*DESCRIPTION OF THE TASK*:
A faithful, complete copy of the records is required.

*SOURCE MATERIAL*:
====================

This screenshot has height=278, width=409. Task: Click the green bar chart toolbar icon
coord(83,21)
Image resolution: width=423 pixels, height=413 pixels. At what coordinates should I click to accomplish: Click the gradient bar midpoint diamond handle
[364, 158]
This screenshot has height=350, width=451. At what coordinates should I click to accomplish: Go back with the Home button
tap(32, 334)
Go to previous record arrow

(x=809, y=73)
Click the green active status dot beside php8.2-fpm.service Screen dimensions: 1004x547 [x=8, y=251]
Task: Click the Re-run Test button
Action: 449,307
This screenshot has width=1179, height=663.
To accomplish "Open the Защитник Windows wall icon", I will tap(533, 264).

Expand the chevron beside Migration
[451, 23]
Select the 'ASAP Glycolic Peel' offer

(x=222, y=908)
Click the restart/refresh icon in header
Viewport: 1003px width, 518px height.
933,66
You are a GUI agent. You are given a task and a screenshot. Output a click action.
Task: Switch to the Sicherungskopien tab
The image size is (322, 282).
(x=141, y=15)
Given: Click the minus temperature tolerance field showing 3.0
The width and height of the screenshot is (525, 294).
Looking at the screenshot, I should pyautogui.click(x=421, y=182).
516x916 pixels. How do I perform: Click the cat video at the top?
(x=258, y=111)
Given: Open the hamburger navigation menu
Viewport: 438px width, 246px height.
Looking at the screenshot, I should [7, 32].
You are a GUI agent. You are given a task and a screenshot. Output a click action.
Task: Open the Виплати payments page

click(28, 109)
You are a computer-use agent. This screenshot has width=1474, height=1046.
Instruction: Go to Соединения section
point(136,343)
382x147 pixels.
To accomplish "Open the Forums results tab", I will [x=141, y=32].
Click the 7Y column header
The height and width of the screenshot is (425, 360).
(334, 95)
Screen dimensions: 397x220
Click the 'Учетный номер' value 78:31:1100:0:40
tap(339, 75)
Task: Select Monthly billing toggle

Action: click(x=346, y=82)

====================

*SOLUTION FOR THIS EXERCISE*:
This screenshot has height=278, width=409. Task: Click the green bar chart toolbar icon
coord(83,21)
Image resolution: width=423 pixels, height=413 pixels. At what coordinates should I click to accomplish: Click the gradient bar midpoint diamond handle
[364, 158]
This screenshot has height=350, width=451. At what coordinates should I click to accomplish: Go back with the Home button
tap(32, 334)
Go to previous record arrow

(x=809, y=73)
Click the green active status dot beside php8.2-fpm.service Screen dimensions: 1004x547 [x=8, y=251]
Task: Click the Re-run Test button
Action: 449,307
This screenshot has width=1179, height=663.
To accomplish "Open the Защитник Windows wall icon", I will tap(533, 264).

Expand the chevron beside Migration
[451, 23]
Select the 'ASAP Glycolic Peel' offer

(x=222, y=908)
Click the restart/refresh icon in header
Viewport: 1003px width, 518px height.
933,66
You are a GUI agent. You are given a task and a screenshot. Output a click action.
Task: Switch to the Sicherungskopien tab
The image size is (322, 282).
(x=141, y=15)
Given: Click the minus temperature tolerance field showing 3.0
The width and height of the screenshot is (525, 294).
Looking at the screenshot, I should pyautogui.click(x=421, y=182).
516x916 pixels. How do I perform: Click the cat video at the top?
(x=258, y=111)
Given: Open the hamburger navigation menu
Viewport: 438px width, 246px height.
Looking at the screenshot, I should [7, 32].
You are a GUI agent. You are given a task and a screenshot. Output a click action.
Task: Open the Виплати payments page

click(28, 109)
You are a computer-use agent. This screenshot has width=1474, height=1046.
Instruction: Go to Соединения section
point(136,343)
382x147 pixels.
To accomplish "Open the Forums results tab", I will [x=141, y=32].
Click the 7Y column header
The height and width of the screenshot is (425, 360).
(334, 95)
Screen dimensions: 397x220
Click the 'Учетный номер' value 78:31:1100:0:40
tap(339, 75)
Task: Select Monthly billing toggle

Action: click(x=346, y=82)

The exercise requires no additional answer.